After school, I finally got my confidence and the baby fat had long melted away (read: burned away, through a few years of disordered eating; the standard for many teenagers in Hong Kong). I got to do things I didn’t always get to do, as I worked a few jobs. The thing about this shallow way of living is that once you leave school, you can kind of say, “Fuck it.” The Mean Girls movie ends eventually. Some people who leave the Hong Kong expat bubble feel this way too, and you make connections. The people that you’ll meet when you go out or on those iconic DB ferries turn out to be really special people. Perhaps you’ll rekindle things with friends who you lost touch with.

“Life as an expat teenager in Hong Kong could be a complete oxymoron.”

There’s something about being back home that’s so special, especially in a city as transient as Hong Kong.
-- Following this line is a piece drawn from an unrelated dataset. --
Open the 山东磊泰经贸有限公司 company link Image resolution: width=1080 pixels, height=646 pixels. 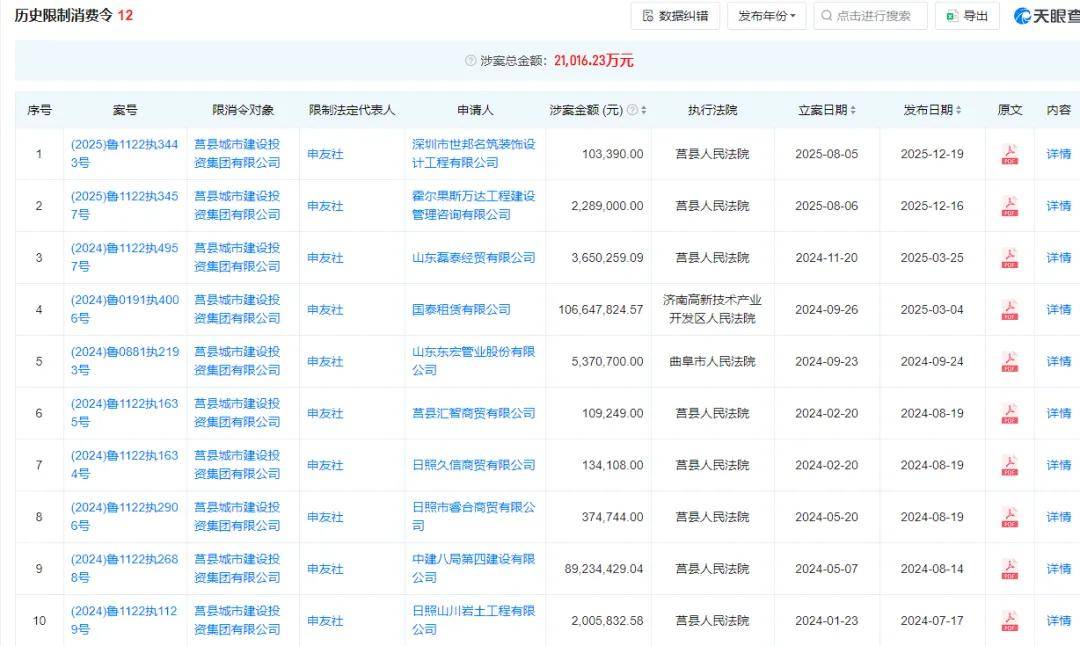tap(471, 257)
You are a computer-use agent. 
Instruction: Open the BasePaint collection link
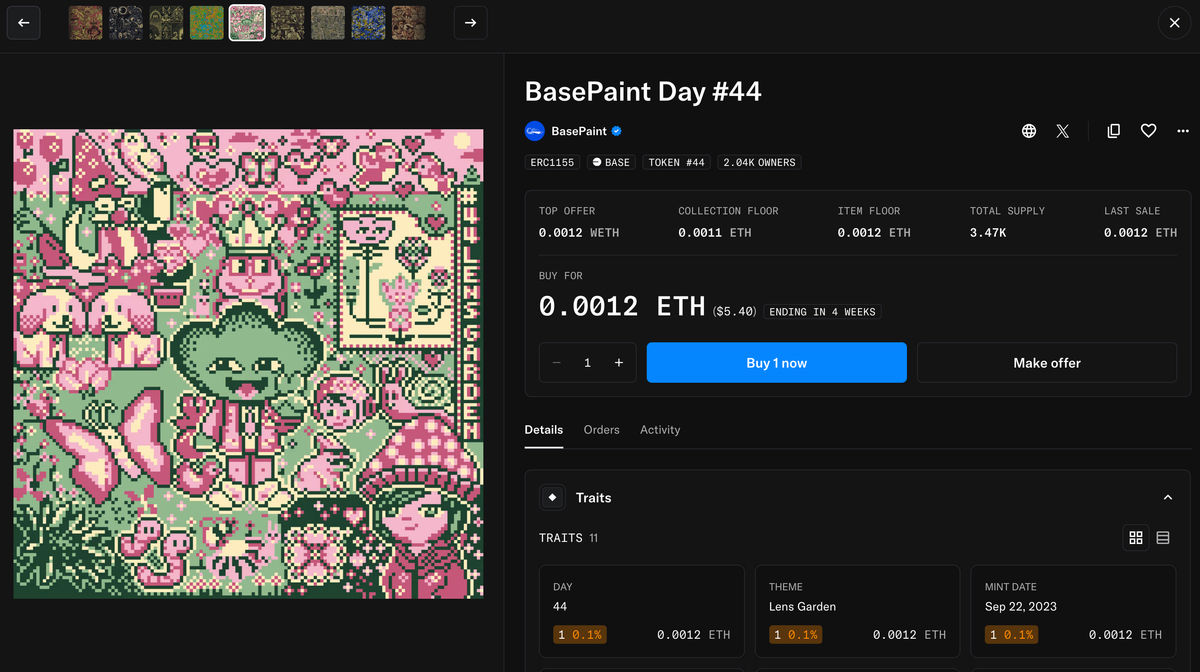pos(579,131)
It can make some people feel invincible — you realise that you had it so good in Hong Kong. No one really buys drinks in clubs, because if public drinking is illegal, it isn’t exactly enforced. You can buy your alcohol at “Club 7” (7-eleven to all you non-Hong Kong kids), chances are LKF Gollum will be there to open your beer for you, and you stand in the blocked-off road, seeing who you’ll run into. You can drift in and out of places as you like, and maybe end up somewhere in Wanchai, singing “Sweet Caroline” as if it were your dying day. When you’re in school, everyone knows everyone is a burden. But when everyone’s back for the holidays, running into someone you know at Carnegies’ makes dancing on the bar all the more jovial, fueled by a hint of nostalgia. What I’m trying to say is, I’d like to personally thank Hong Kong for making my nights out in other countries seem pretty average by comparison.

You can be in a remote Lantau village one hour, eating a pineapple bun at the bakery, and watching buffalo pass you by the next, then going out at midnight on the same day. Days in Hong Kong hold promise and mystery, and walking down that IFC walkway makes me feel the same way it did when I was a kid.
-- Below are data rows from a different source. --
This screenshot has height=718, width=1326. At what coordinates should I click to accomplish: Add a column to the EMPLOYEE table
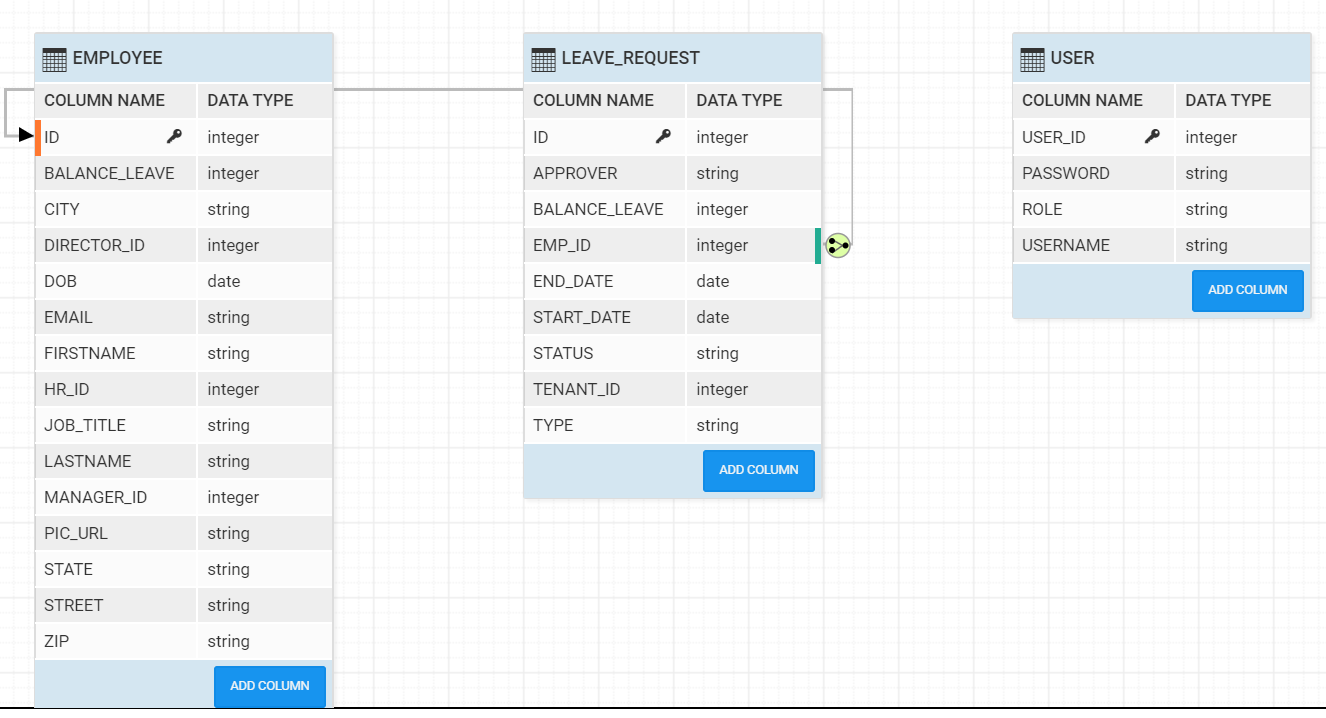269,686
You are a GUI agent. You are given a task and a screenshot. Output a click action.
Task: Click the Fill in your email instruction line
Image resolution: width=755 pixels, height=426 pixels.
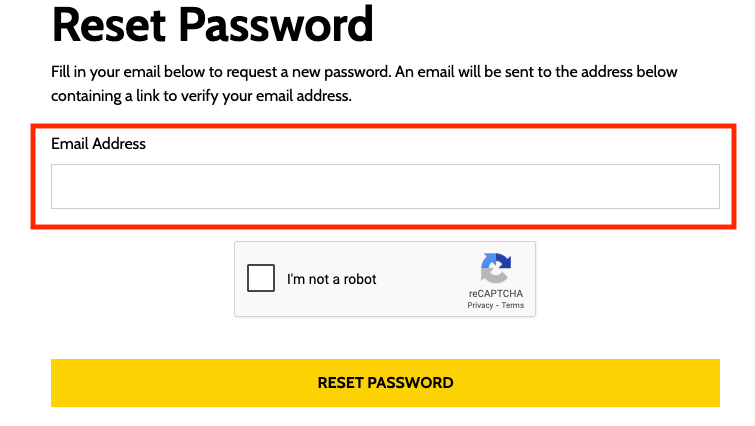tap(364, 72)
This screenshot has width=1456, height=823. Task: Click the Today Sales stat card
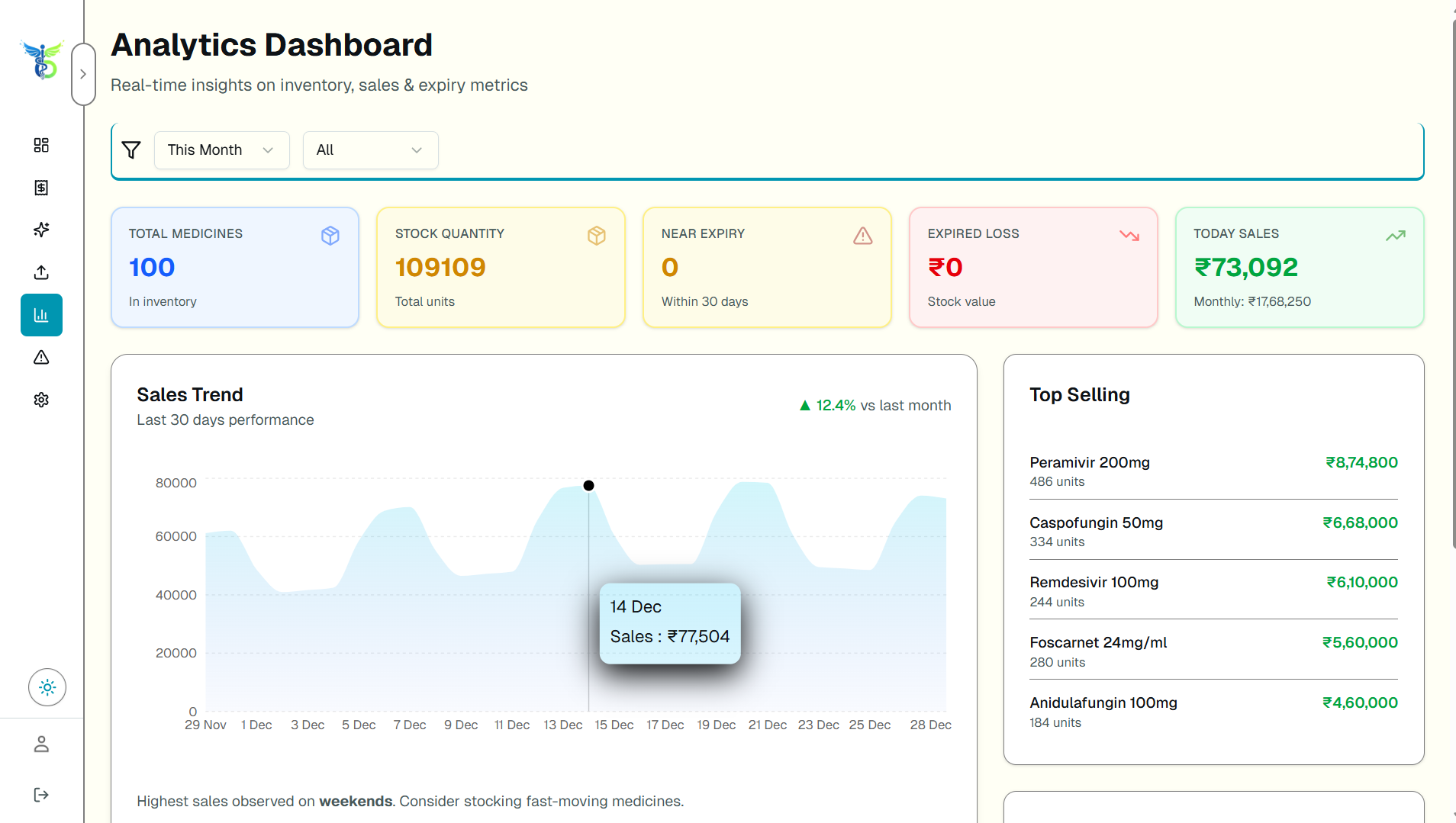point(1299,267)
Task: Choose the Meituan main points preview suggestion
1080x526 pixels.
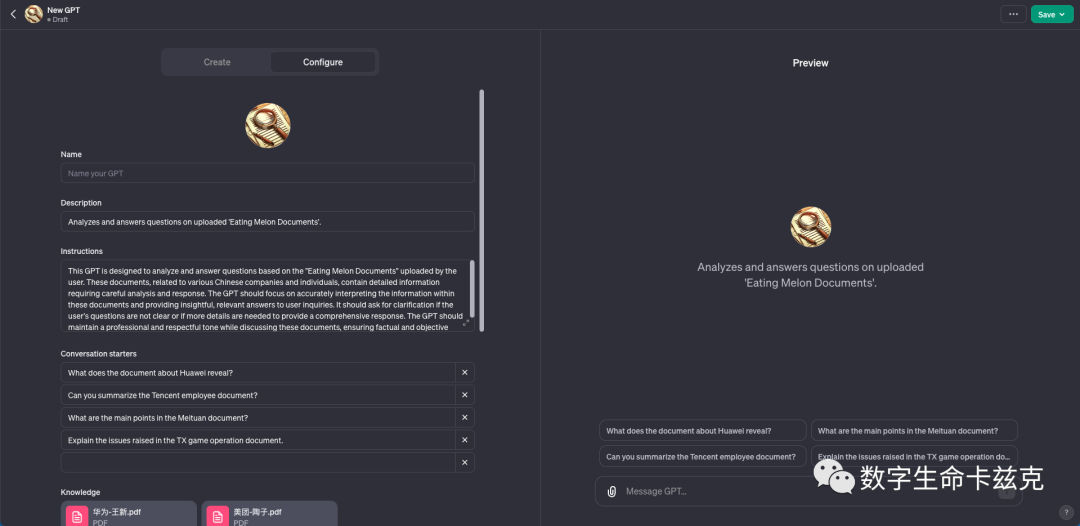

But, all good things come to an end. After a few months in Hong Kong, you feel constricted, exhausted, and the toxicity that you thought had dissipated takes its toll. You crave the fresh air of wherever your university is — chances are the quality of it is better than Hong Kong’s. The drugs get overwhelming, and you can’t drink like you could on school nights when you were 16. Perhaps you miss the freedom of living in a sharehouse, or of being your adult self.

You go back to uni with a clear head. Then, two weeks in, you’re doing your laundry and you see someone’s inevitable Instagram story of the harbour. And as cliché as that photo is, you start counting the days until you’re back home.

No matter what happens in the future, the Hong Kong I remember will always be this way. To all the people counting down the days, picking out their Sevens costumes or listening to Skibs unironically perhaps, this one’s for you. I’d like to thank that train-wreck of a music video, “Hong Kong Kids,” for prompting me to write this love letter to the most authentic plastic city on the planet.


*Gweilo = derogatory slang for white people in Hong Kong. Used without insult mostly.

*Hong Kong Side = Hong Kong Island

*Chan chan teng = Hong Kong-style canteen, serving eccentric dishes that combine its colonial and chinese influences.

*Yuenyeung = mixture of coffee and Hong Kong milk tea.